» **Exercise prompt**
Please render the data from the line containing "The width and height of the screenshot is (1024, 768)." through the line containing "Action: [x=1116, y=454]" as a two-column CSV with the headers instruction and response. Give one row per instruction, with its text and its answer each in a single quoted field and line breaks replaced by spaces.

------------------------------------------------------------------------

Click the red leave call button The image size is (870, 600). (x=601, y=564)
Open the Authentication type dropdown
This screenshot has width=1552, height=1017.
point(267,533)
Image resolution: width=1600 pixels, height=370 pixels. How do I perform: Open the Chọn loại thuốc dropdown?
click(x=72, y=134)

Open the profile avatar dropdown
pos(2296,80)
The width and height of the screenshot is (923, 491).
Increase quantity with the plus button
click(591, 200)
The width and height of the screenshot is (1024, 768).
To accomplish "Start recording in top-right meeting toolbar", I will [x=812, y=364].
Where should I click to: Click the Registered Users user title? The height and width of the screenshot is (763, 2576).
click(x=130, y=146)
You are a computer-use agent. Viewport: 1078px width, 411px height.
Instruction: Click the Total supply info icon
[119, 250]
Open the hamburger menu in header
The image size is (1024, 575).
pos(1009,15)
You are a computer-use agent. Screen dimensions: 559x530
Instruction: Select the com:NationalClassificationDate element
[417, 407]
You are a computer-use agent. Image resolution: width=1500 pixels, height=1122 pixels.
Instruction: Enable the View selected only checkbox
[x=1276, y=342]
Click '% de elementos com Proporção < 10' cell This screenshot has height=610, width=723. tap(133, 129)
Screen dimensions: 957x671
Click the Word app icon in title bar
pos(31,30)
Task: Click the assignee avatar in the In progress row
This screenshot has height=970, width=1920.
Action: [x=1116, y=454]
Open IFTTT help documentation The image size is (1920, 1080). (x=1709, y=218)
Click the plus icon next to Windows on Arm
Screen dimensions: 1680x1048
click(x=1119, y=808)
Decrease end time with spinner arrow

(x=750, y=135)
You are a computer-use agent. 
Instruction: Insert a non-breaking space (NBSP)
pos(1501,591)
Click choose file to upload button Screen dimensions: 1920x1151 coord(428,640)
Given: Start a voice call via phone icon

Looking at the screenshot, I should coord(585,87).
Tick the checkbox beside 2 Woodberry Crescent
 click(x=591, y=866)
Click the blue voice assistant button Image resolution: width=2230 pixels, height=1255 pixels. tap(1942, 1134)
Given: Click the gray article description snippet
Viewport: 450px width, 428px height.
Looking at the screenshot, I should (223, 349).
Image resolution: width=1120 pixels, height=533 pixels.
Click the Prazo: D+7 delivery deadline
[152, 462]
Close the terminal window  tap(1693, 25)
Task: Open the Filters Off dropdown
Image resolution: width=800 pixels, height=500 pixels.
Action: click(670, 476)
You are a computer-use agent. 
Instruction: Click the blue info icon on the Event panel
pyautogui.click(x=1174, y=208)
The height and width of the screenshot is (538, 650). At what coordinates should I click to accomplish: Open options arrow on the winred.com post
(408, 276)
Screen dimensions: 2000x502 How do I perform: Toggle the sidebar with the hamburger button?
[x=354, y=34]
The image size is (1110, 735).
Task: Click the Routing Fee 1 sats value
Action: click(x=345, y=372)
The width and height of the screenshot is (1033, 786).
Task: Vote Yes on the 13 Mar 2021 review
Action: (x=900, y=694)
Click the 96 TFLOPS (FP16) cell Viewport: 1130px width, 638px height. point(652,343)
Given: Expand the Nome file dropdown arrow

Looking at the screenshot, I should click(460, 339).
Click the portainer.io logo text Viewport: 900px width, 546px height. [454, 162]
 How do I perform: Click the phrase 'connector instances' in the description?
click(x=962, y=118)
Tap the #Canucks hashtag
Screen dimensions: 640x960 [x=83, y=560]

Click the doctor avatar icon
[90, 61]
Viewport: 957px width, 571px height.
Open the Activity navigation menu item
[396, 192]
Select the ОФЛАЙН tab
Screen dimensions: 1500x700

------------------------------------------------------------------------

» **Answer to this exercise**
instruction,response
"The width and height of the screenshot is (1024, 768). To accomplish ""Start recording in top-right meeting toolbar"",","I will [x=812, y=364]."
"Where should I click to: Click the Registered Users user title? The height and width of the screenshot is (763, 2576).","click(x=130, y=146)"
"You are a computer-use agent. Viewport: 1078px width, 411px height. Instruction: Click the Total supply info icon","[119, 250]"
"Open the hamburger menu in header The image size is (1024, 575).","pos(1009,15)"
"You are a computer-use agent. Screen dimensions: 559x530 Instruction: Select the com:NationalClassificationDate element","[417, 407]"
"You are a computer-use agent. Image resolution: width=1500 pixels, height=1122 pixels. Instruction: Enable the View selected only checkbox","[x=1276, y=342]"
"Click '% de elementos com Proporção < 10' cell This screenshot has height=610, width=723.","tap(133, 129)"
"Screen dimensions: 957x671 Click the Word app icon in title bar","pos(31,30)"
"Task: Click the assignee avatar in the In progress row This screenshot has height=970, width=1920.","Action: [x=1116, y=454]"